Text and item location rows
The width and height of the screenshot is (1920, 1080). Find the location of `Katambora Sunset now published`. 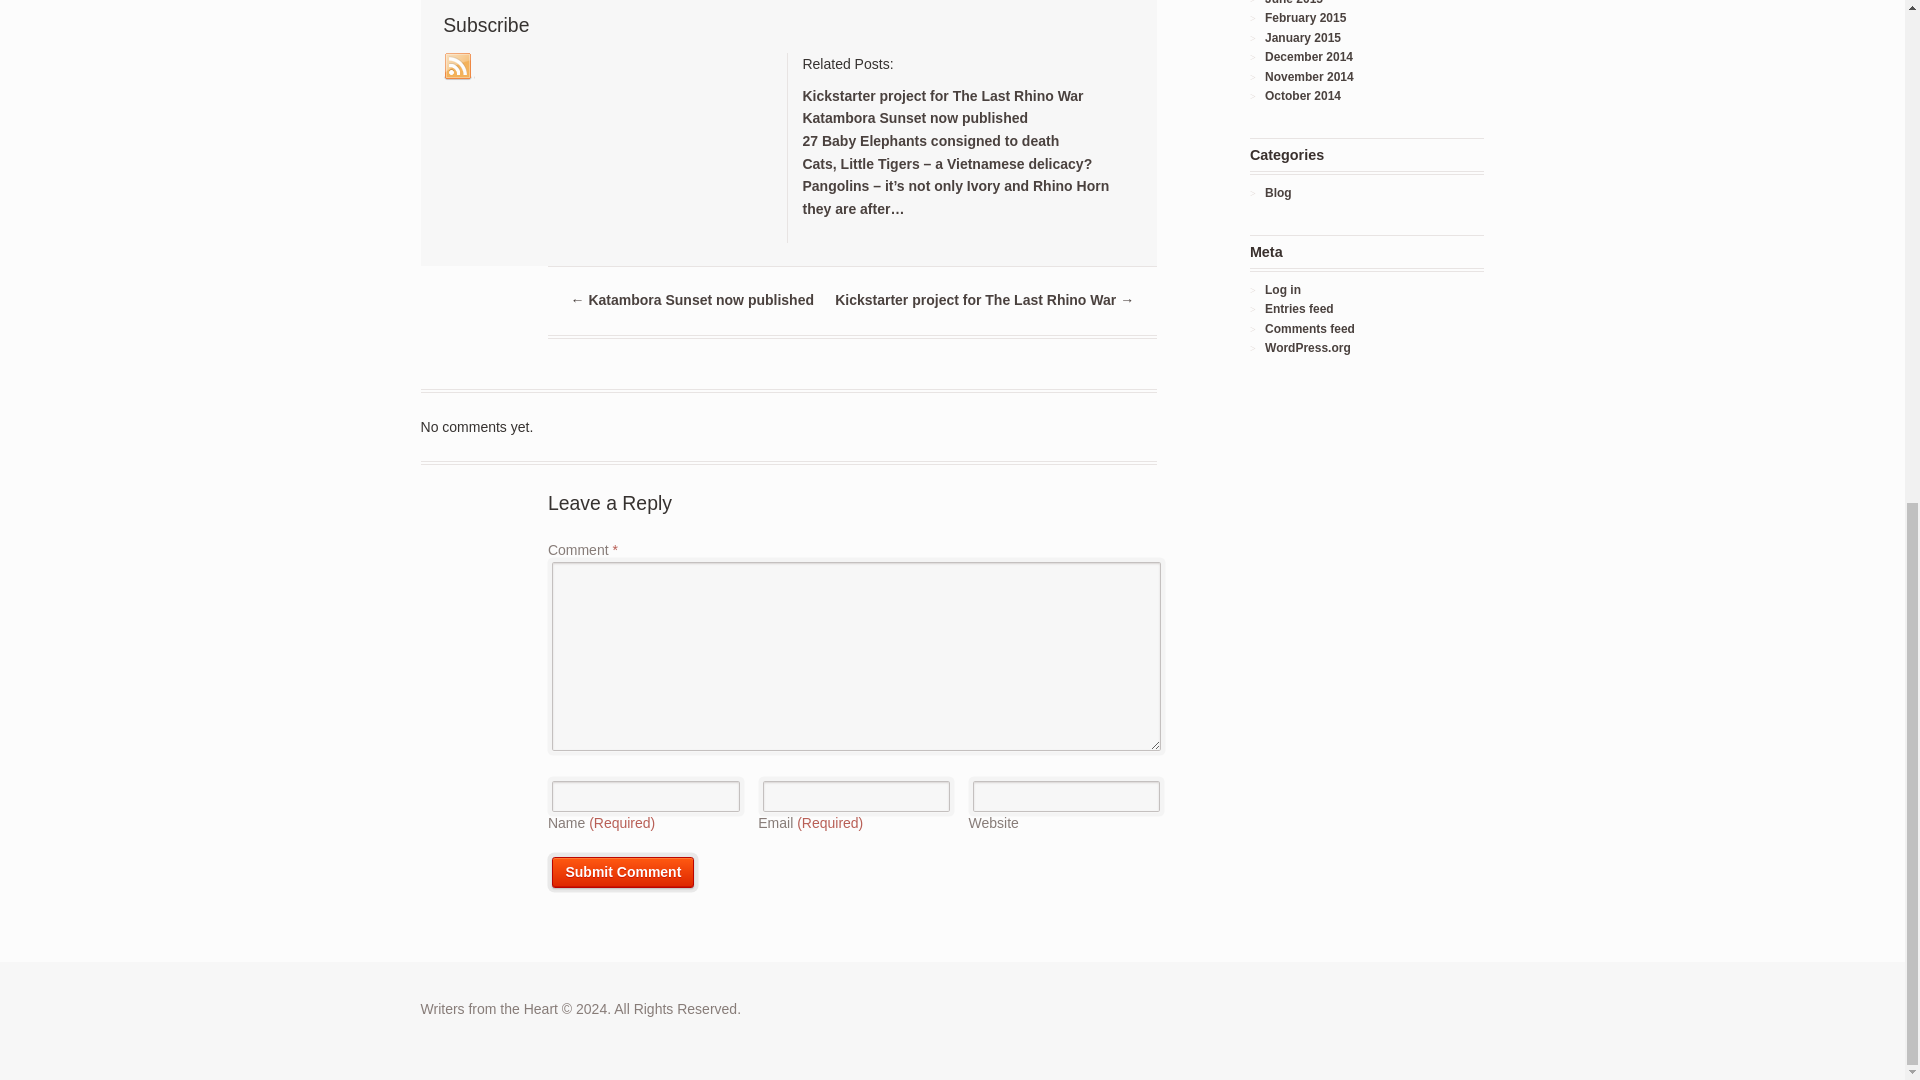

Katambora Sunset now published is located at coordinates (914, 118).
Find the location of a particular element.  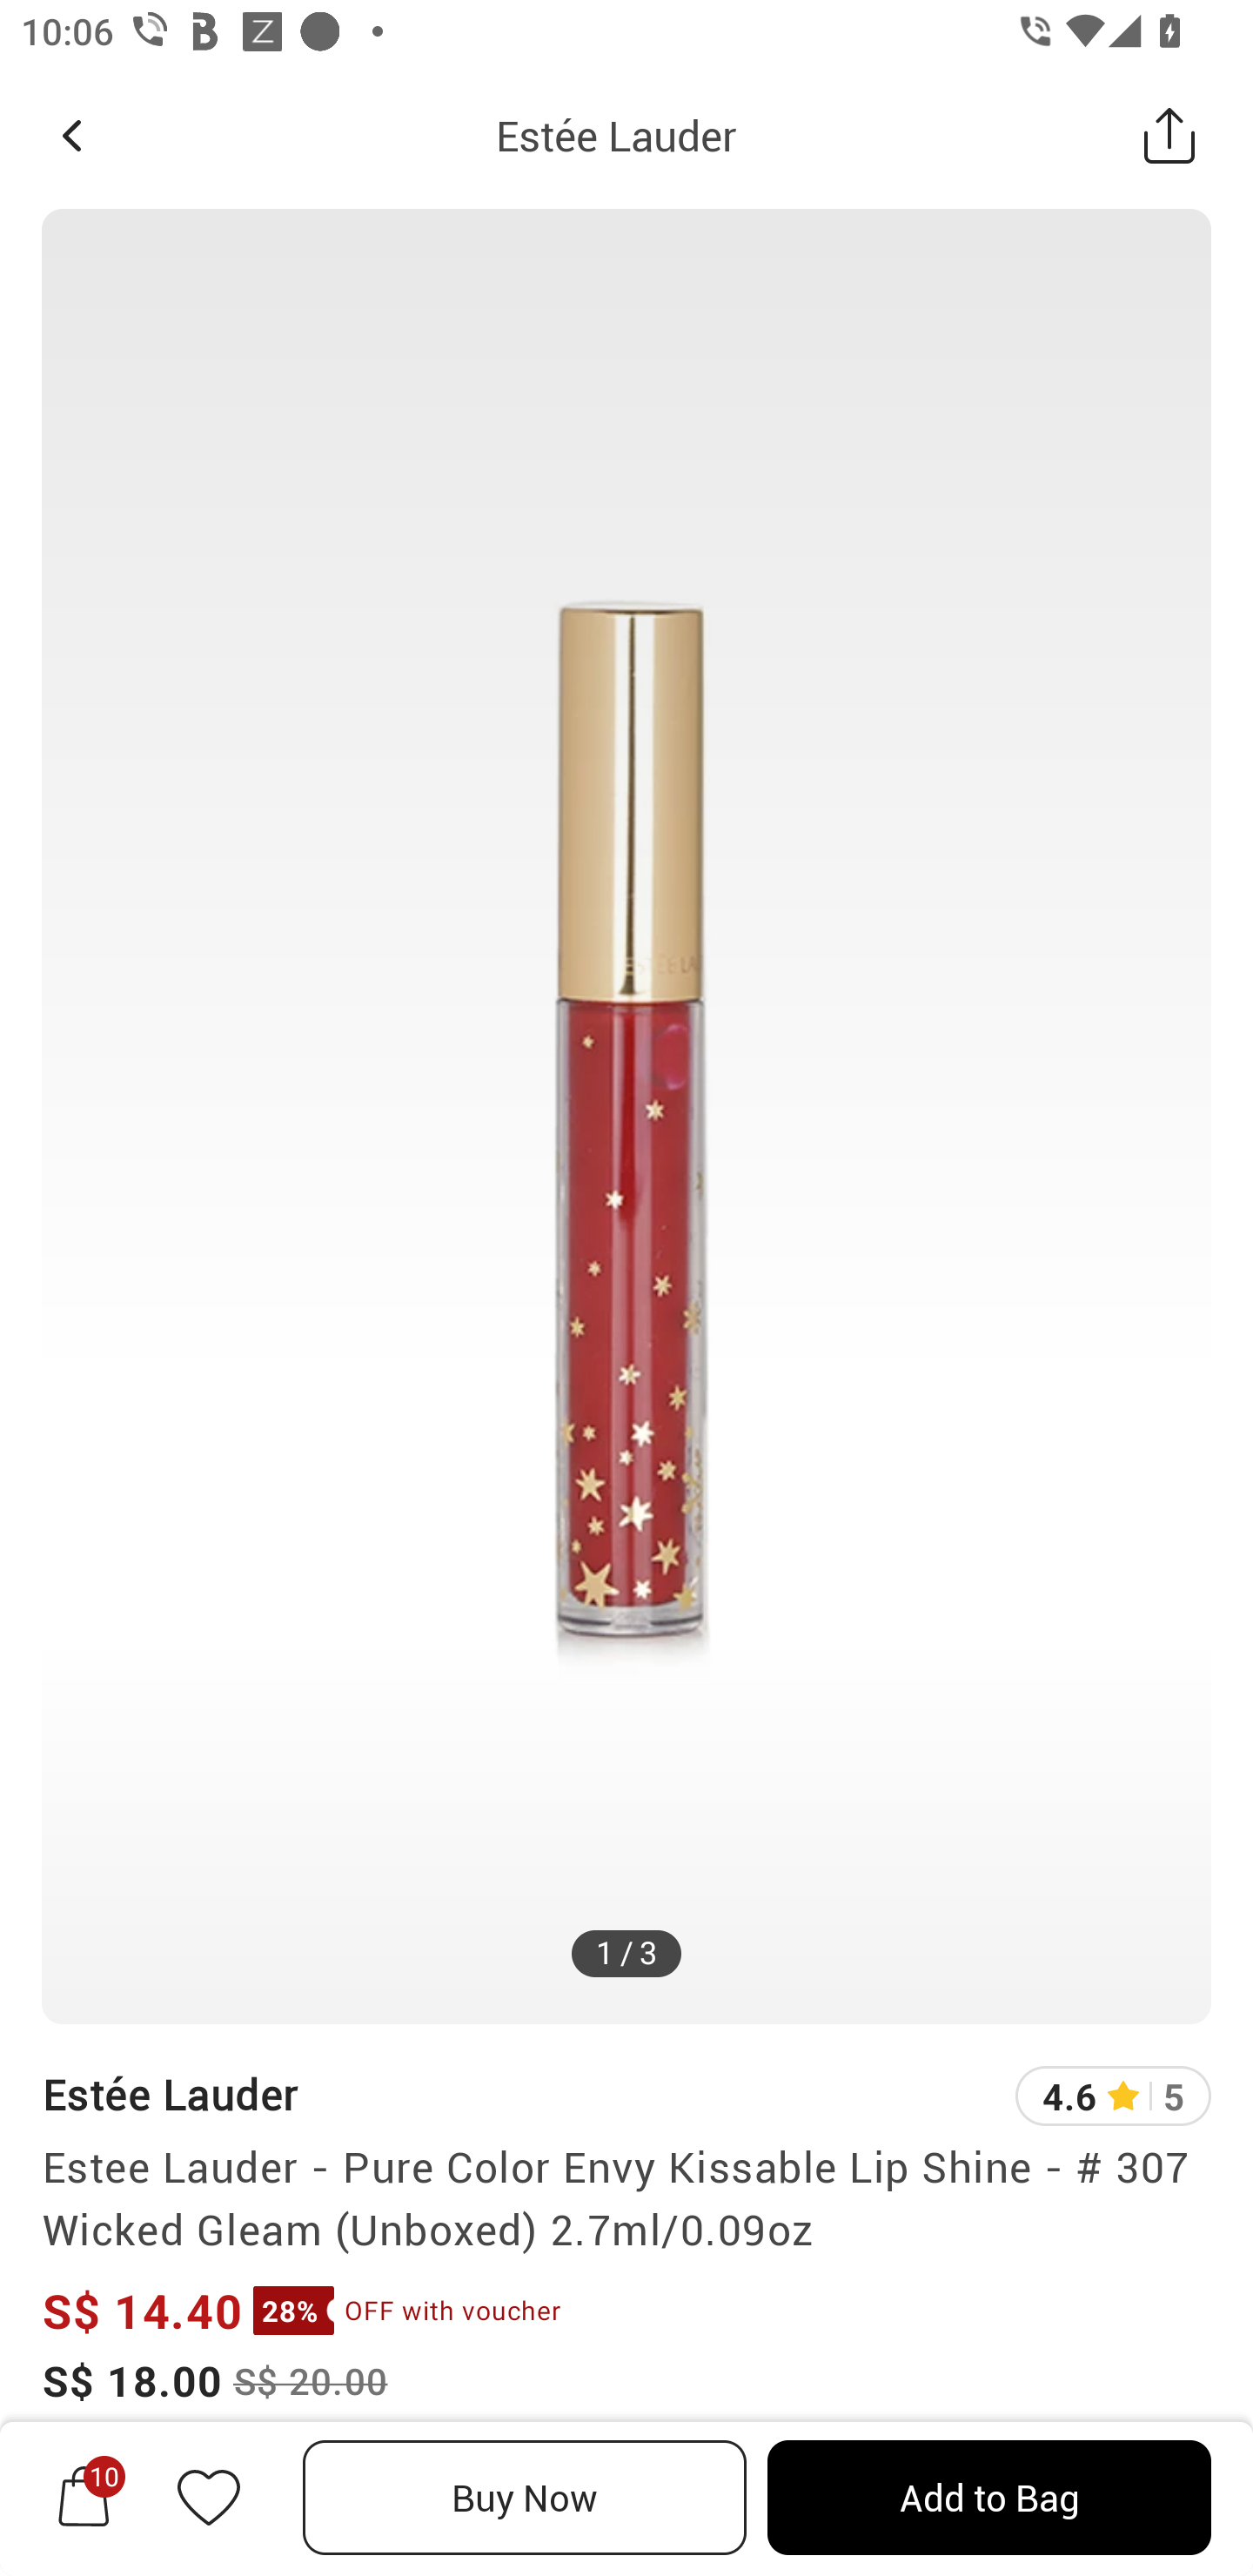

Buy Now is located at coordinates (525, 2498).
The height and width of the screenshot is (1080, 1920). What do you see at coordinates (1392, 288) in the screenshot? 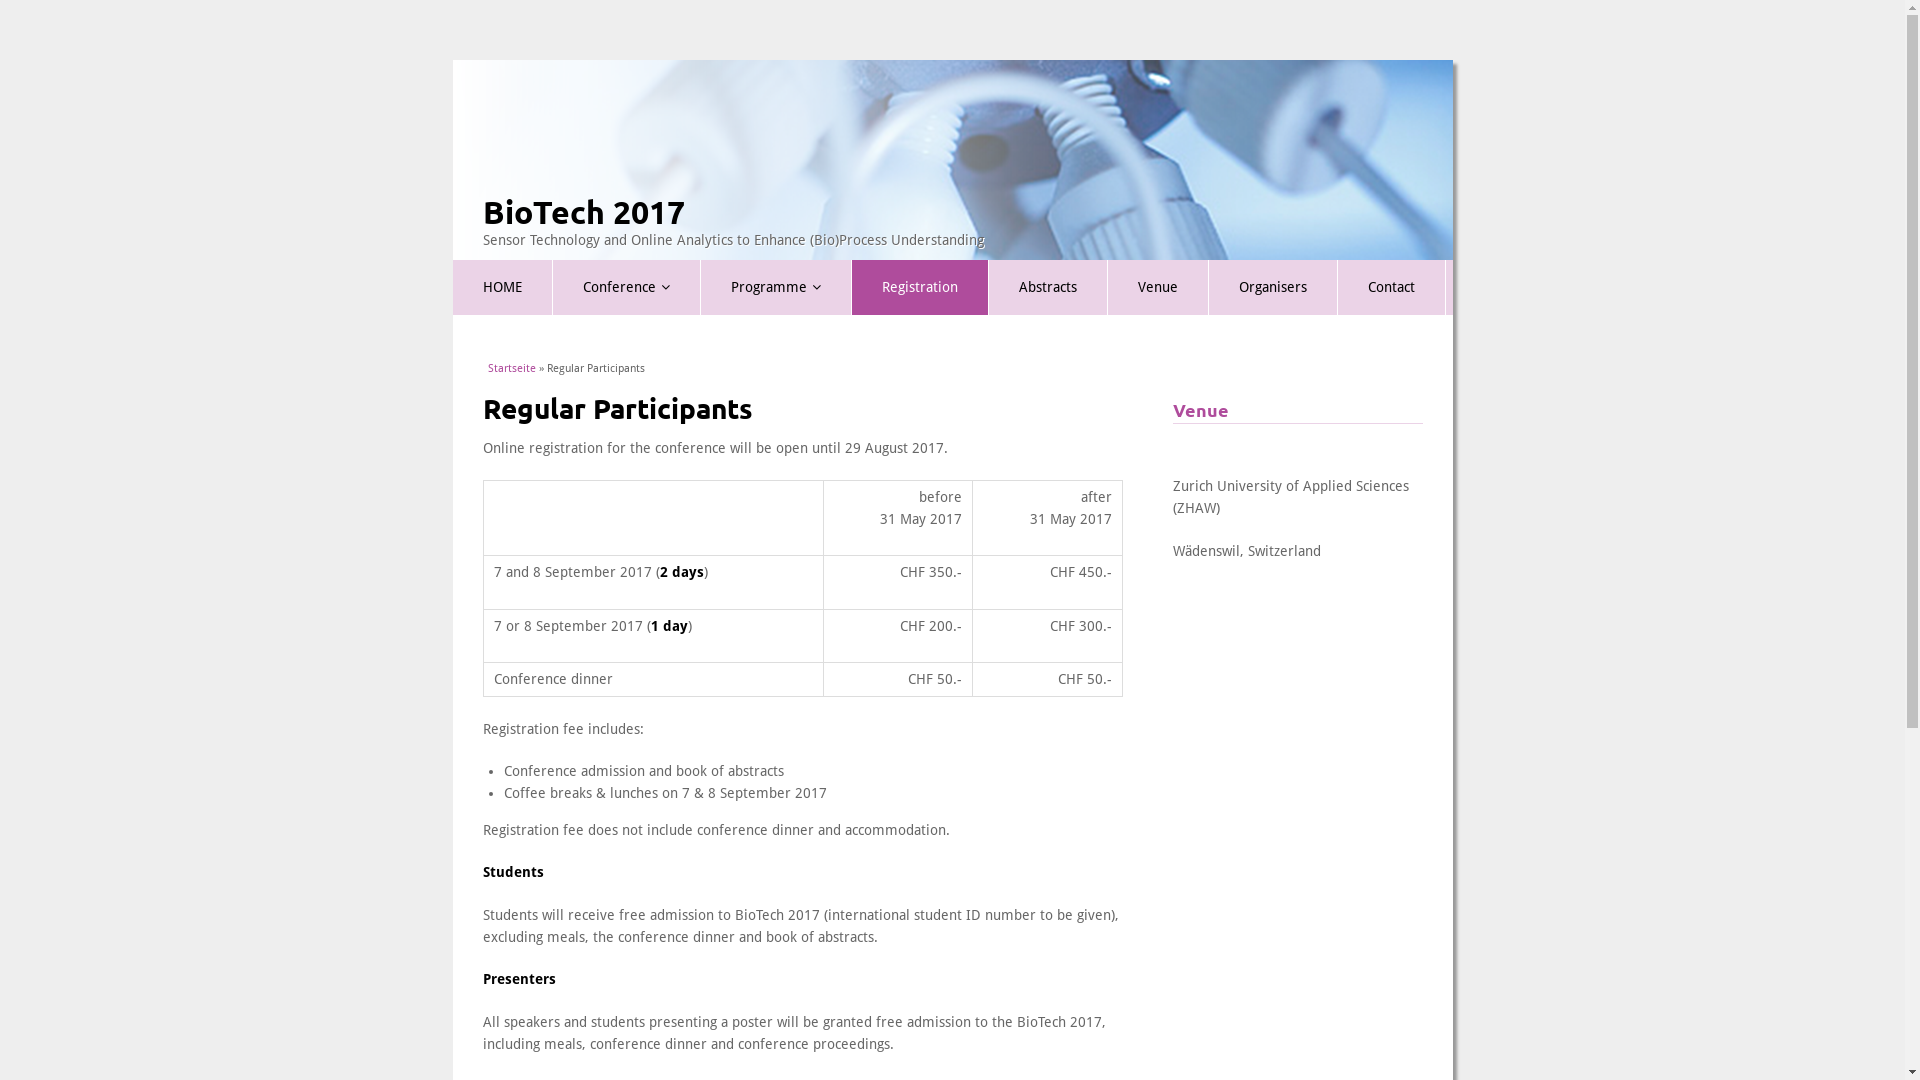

→ Required task
Recast every line of the rows above as a JSON list of strings, one string per line, skipping blank lines. Omit the pictures.

→ Answer to the problem
[
  "The width and height of the screenshot is (1920, 1080). Find the location of `Katambora Sunset now published`. ",
  "Katambora Sunset now published is located at coordinates (914, 118).",
  "Find the location of a particular element.  ",
  "Buy Now is located at coordinates (525, 2498).",
  "The height and width of the screenshot is (1080, 1920). What do you see at coordinates (1392, 288) in the screenshot? "
]